▶ _EXERCISE PROMPT_:
Write out all of the entries below word for word.

▶ _DATA SHOWN_:
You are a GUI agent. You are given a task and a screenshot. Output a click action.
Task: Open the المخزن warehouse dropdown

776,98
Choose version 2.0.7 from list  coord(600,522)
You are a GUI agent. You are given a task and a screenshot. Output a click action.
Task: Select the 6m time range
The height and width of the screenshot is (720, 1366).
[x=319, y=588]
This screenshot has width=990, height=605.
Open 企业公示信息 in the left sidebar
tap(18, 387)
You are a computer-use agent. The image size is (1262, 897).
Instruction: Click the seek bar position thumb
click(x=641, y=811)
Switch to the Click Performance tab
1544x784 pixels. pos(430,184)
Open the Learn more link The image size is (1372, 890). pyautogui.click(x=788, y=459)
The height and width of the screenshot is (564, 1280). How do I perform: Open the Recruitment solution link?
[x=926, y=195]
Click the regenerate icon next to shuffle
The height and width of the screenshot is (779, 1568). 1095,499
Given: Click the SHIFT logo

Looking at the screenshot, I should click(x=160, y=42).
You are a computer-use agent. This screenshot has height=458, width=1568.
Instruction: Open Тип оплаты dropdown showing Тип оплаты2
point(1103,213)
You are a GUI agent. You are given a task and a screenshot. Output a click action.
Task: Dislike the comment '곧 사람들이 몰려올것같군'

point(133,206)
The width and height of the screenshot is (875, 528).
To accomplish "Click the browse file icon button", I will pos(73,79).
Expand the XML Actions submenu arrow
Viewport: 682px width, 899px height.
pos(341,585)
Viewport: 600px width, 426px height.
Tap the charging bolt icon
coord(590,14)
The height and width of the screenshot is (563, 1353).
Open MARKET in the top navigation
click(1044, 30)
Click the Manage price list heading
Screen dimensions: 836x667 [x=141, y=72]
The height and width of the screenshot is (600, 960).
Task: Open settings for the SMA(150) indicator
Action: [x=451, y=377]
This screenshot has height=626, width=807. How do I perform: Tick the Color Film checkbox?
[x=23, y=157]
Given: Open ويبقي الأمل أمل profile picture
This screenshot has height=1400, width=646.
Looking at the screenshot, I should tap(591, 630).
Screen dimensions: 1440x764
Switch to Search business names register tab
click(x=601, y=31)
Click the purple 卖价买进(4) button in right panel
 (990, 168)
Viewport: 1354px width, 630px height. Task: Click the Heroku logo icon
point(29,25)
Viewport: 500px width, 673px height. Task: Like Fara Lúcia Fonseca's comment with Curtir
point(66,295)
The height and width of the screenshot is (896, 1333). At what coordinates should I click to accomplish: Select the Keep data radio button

▶ _REPLY TO THE EXERCISE_:
You are a GUI agent. You are given a task and a screenshot. Output a click action.
Task: Open the المخزن warehouse dropdown

776,98
Choose version 2.0.7 from list  coord(600,522)
You are a GUI agent. You are given a task and a screenshot. Output a click action.
Task: Select the 6m time range
The height and width of the screenshot is (720, 1366).
[x=319, y=588]
This screenshot has width=990, height=605.
Open 企业公示信息 in the left sidebar
tap(18, 387)
You are a computer-use agent. The image size is (1262, 897).
Instruction: Click the seek bar position thumb
click(x=641, y=811)
Switch to the Click Performance tab
1544x784 pixels. pos(430,184)
Open the Learn more link The image size is (1372, 890). pyautogui.click(x=788, y=459)
The height and width of the screenshot is (564, 1280). How do I perform: Open the Recruitment solution link?
[x=926, y=195]
Click the regenerate icon next to shuffle
The height and width of the screenshot is (779, 1568). 1095,499
Given: Click the SHIFT logo

Looking at the screenshot, I should click(x=160, y=42).
You are a computer-use agent. This screenshot has height=458, width=1568.
Instruction: Open Тип оплаты dropdown showing Тип оплаты2
point(1103,213)
You are a GUI agent. You are given a task and a screenshot. Output a click action.
Task: Dislike the comment '곧 사람들이 몰려올것같군'

point(133,206)
The width and height of the screenshot is (875, 528).
To accomplish "Click the browse file icon button", I will pos(73,79).
Expand the XML Actions submenu arrow
Viewport: 682px width, 899px height.
pos(341,585)
Viewport: 600px width, 426px height.
Tap the charging bolt icon
coord(590,14)
The height and width of the screenshot is (563, 1353).
Open MARKET in the top navigation
click(1044, 30)
Click the Manage price list heading
Screen dimensions: 836x667 [x=141, y=72]
The height and width of the screenshot is (600, 960).
Task: Open settings for the SMA(150) indicator
Action: [x=451, y=377]
This screenshot has height=626, width=807. How do I perform: Tick the Color Film checkbox?
[x=23, y=157]
Given: Open ويبقي الأمل أمل profile picture
This screenshot has height=1400, width=646.
Looking at the screenshot, I should tap(591, 630).
Screen dimensions: 1440x764
Switch to Search business names register tab
click(x=601, y=31)
Click the purple 卖价买进(4) button in right panel
 (990, 168)
Viewport: 1354px width, 630px height. Task: Click the Heroku logo icon
point(29,25)
Viewport: 500px width, 673px height. Task: Like Fara Lúcia Fonseca's comment with Curtir
point(66,295)
The height and width of the screenshot is (896, 1333). At what coordinates should I click to accomplish: Select the Keep data radio button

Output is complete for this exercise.